Extrait source.
☆ ☆ ☆ ☆ ☆

En fin de compte, nous souhaitons savoir pourquoi, depuis le 16 mai 2012 – date d’entrée en fonction non pas du président de la République, mais du Premier ministre –, les forces de l’ordre ont fait évoluer leur doctrine d’emploi et la manière dont ils garantissent la sécurité publique lors des manifestations dans la capitale. C’est ce changement – qui fait partie, comme l’a rappelé M. Geoffroy, d’un ensemble de mesures plus large, dont la mise en œuvre ne va visiblement pas sans difficulté – que nous devons examiner et qui justifie que la commission d’enquête porte précisément sur ces manifestations.

M. Éric Ciotti. Les événements visés par notre proposition de résolution ont revêtu une gravité que nul ne peut contester. Nos concitoyens les ont trouvés déplorables. Ceux qui se sont déroulés, après la victoire du PSG, dès le 12 mai au soir et le 13 mai sur la place du Trocadéro ont constitué un spectacle indigne de notre République.

Il est donc légitime que nous nous interrogions – sereinement, mais avec gravité – sur ce qui a conduit à de tels débordements et, surtout, ce qui a fait que la situation n’a pas été maîtrisée par les services chargés du maintien de l’ordre. Nos questions sont d’autant plus pertinentes qu’elles font suite à des incidents répétés que nul ne peut, là encore, contester.

En septembre 2012, une manifestation de plusieurs centaines de militants salafistes est parvenue jusqu’aux portes de l’ambassade des États-Unis, à quelques centaines de mètres du palais de l’Élysée. Les forces de l’ordre ne l’avaient pas vraiment anticipée et n’ont pas été en mesure de l’endiguer. Elle aurait pu avoir des conséquences très graves.

Les grandes manifestations contre le mariage pour tous, notamment celle du 24 mars dernier avenue de la Grande-Armée, ont été mal gérées. Elles auraient également pu avoir des conséquences très graves, cette fois pour les manifestants, animés pour la plupart de sentiments pacifiques.

☆ ☆ ☆ ☆ ☆

Données du corpus.
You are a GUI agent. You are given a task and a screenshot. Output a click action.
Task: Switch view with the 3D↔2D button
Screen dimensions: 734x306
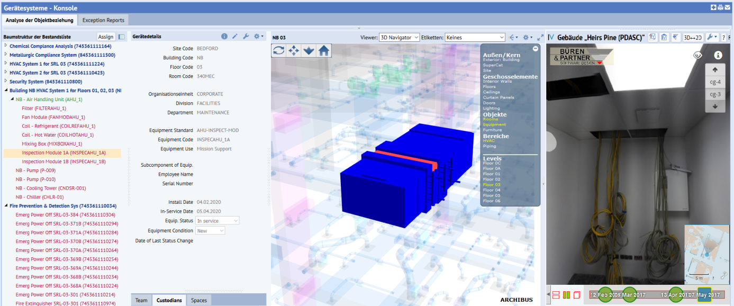pos(693,37)
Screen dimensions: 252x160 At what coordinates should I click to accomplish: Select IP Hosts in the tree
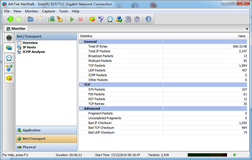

☆ ☆ ☆ ☆ ☆

Tâches à faire.
1/ Dans l'extrait sur les manifestations parisiennes, à quelle date le Premier ministre est-il entré en fonction ?
2/ Dans tous les enregistrements, remplacez « Screen dimensions » par « Image size » sans rien modifier d'autre, puis redonnez-les en omettant les images.

Résultats par tâche.
1/ Le 16 mai 2012.

2/
You are a GUI agent. You are given a task and a screenshot. Output a click action.
Task: Switch view with the 3D↔2D button
Image size: 734x306
pos(693,37)
Image size: 252x160 At what coordinates should I click to accomplish: Select IP Hosts in the tree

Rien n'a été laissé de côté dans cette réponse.